Former Cam Girl's Testimony
- Anonymous
- Oct 24, 2016
- 5 min read
I started working on the cams shortly after the first time I caught my dude using porn. He'd gone to extraordinary lengths to hiding it from me (even cutting off my call to the TV company to dispute the nameless charge on my bill) but wrote off his secrecy as knowing I'd overreact. I was crazy. My problem, underneath it all, was jealousy. Truth be told, I didn't know WHAT my problem was. The feeling of betrayal was too intense to dissect exactly where the betrayal was. My friends and family laughed, said it was a dude thing and I needed to loosen up. But still, what I now know to be my inner feminist raged on and I was furious.
I went to Google, sure I couldn't be the only person alive to feel the way that I did. All I could find was religious articles promoting abstinence and, as an atheist, I couldn't relate to much of what I was reading, and ultimately it compounded my belief that I was wrong. Fast forward a couple of months and I was watching "Loose Women" on TV (for the uninitiated, it's a talk show featuring women who discuss current topics) and they were discussing the rise to popularity of "Diary of a call girl". They had a guest feminist who was using words like "empowerment" and unfamiliar concepts such as "dismantling patriarchy". I took to Google again. Blog after blog after blog, website, podcast, YouTube channel, all endorsing and supporting sex workers in their "choice" to empower themselves through their work. And thus began my assimilation of liberal, choice-based feminism.
Initially, cam girls earn quite good cash. At least, for a girl as broke as I was, it was a LOT. I started out with very clear ideas about what I would and would not be prepared to do. I rigidly adhered to those guidelines. They were my commandments of empowerment and to veer from them would be to compromise on who I was and what I stood for.
As I browsed through the profiles of the other girls, I made a list of things I saw that I would never do. Rape fantasies (as a survivor of rape and sexual assault, this was non-negotiable to me), daddy-daughter narratives. The usual.
The thing about becoming a cam girl is that, initially, you're a novelty. Fresh meat. That's why the cash rolls in, but it doesn't last. Soon enough, that list of commandments becomes less important, because you need to make the cash you were making to begin with.

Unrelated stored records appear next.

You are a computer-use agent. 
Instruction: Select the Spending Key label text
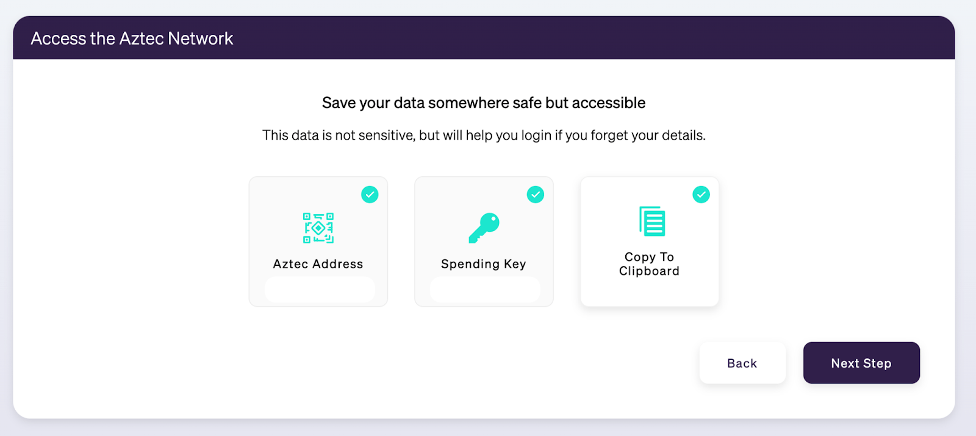[x=484, y=264]

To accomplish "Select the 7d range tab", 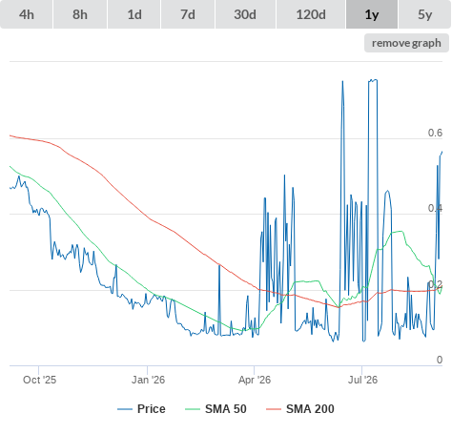I will [188, 14].
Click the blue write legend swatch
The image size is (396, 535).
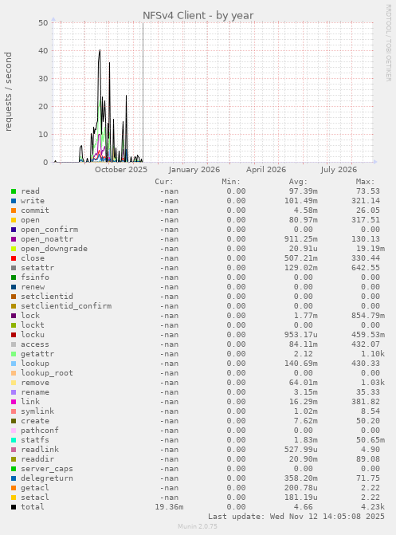(x=14, y=201)
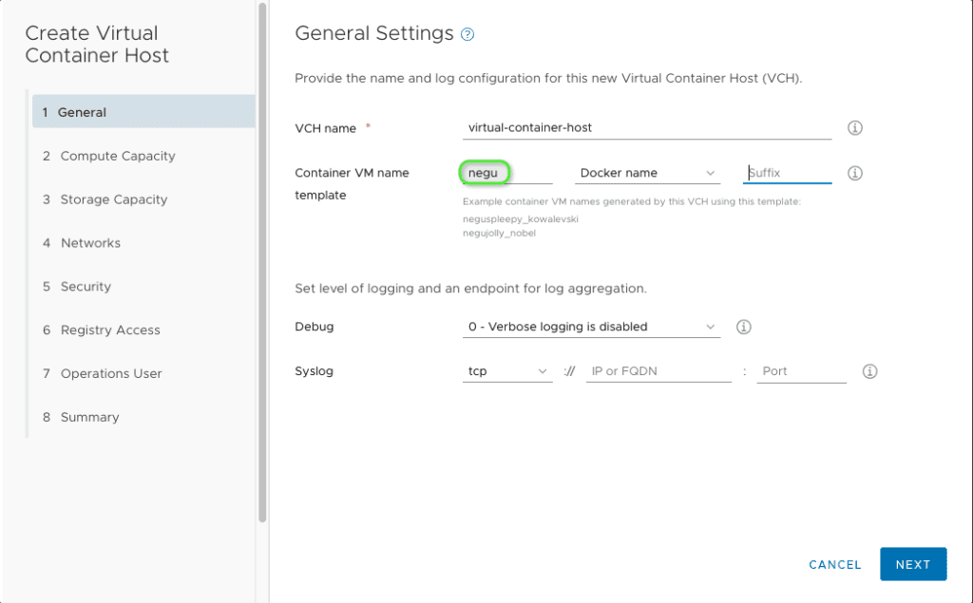Click the info icon beside Container VM name template
973x603 pixels.
[853, 173]
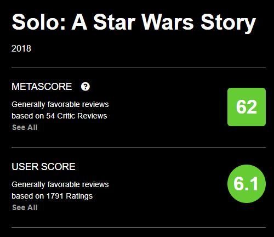This screenshot has height=237, width=274.
Task: Click the bottom divider below User Score
Action: 139,227
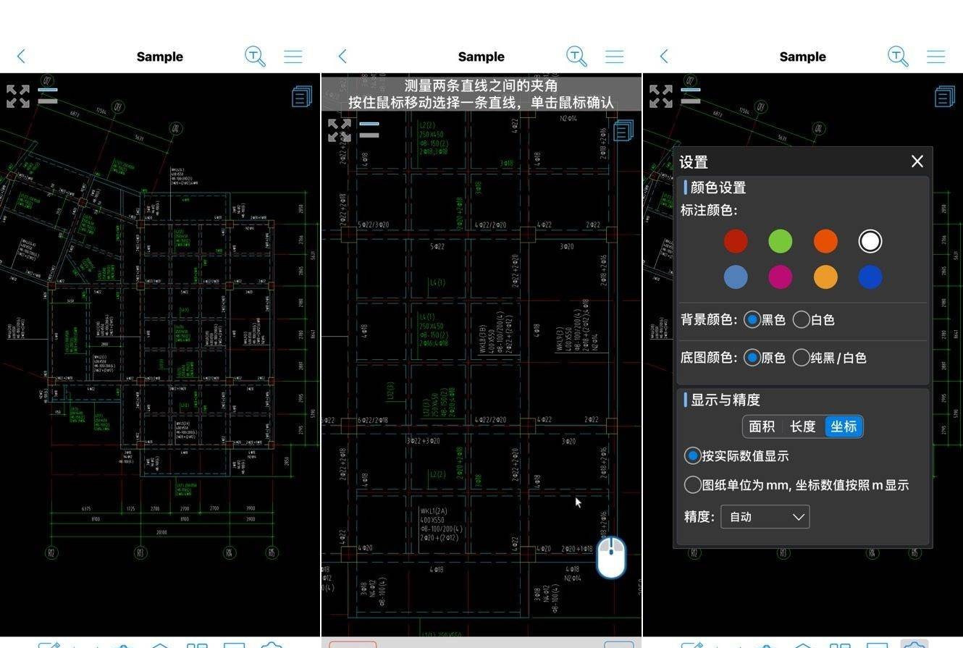
Task: Switch to the 长度 tab
Action: click(x=803, y=426)
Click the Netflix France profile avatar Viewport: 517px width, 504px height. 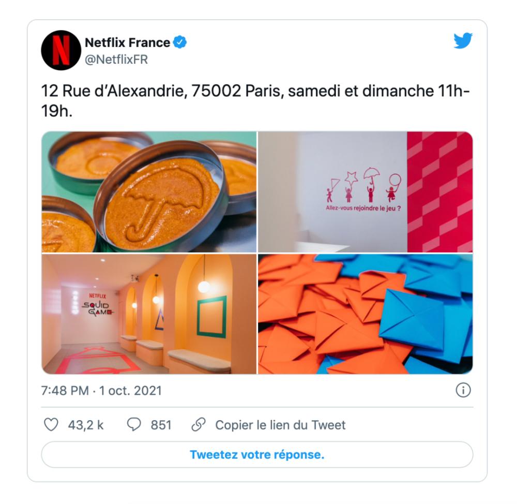point(61,50)
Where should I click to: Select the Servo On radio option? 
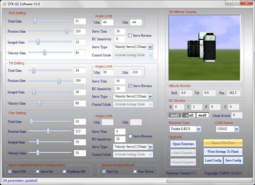point(38,172)
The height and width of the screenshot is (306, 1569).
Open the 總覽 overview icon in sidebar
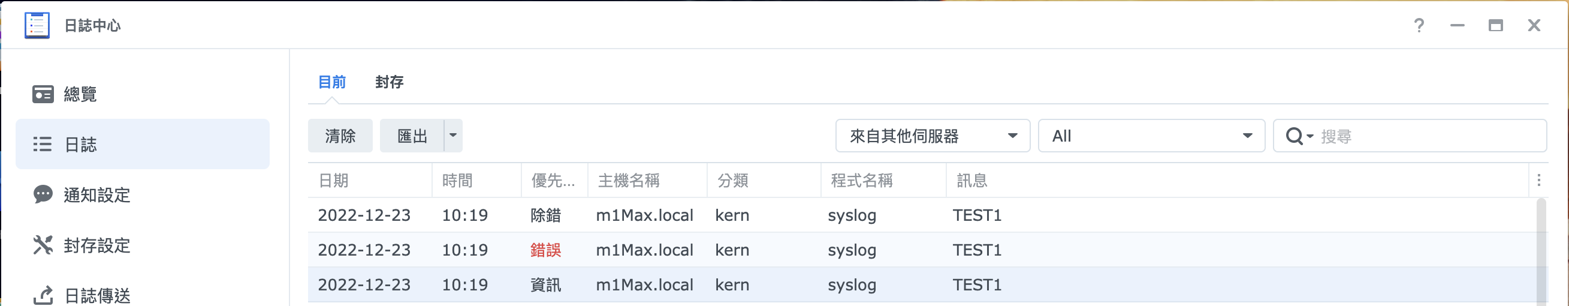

And there's another aspect that is often less talked about, and took me a while to articulate well, but I'll try. Negging is commonplace in camming, and it has a LOT more power in that setting because these people have access much more sensitive and intimate information.
Once you've been told a hundred times that you're not pretty enough for your premium, suddenly your self-worth is inextricably tied to making that same amount of money that you made to begin with.
So, I started out not showing my face. I'd be negged heavily to manipulate me into showing more. "Your premium is too high for such shitty looking tits. Show me your face to make up for cheating me out of money or I'll report you for misconduct and you'll be banned from the site." So I showed my face. My face was recorded. Stills were taken from the footage. "You'll be my rape victim or I'll make sure EVERYONE sees your face. Slut."
People think money makes the world go round, but in the porn world, manipulation is the currency of choice. It's then that your standards for yourself disappear altogether.
You become completely reliant on the validation of abusive men to retain even a small semblance of self-esteem. The money isn't important anymore. It's still as necessary as it was when you got into this deal, but it's not what motivates you to get in front of that camera.
I was extorted into providing free shows for those who still had dirt on me. Manipulated into providing freebies for guys who harassed me and wore me down until I could fight back no more.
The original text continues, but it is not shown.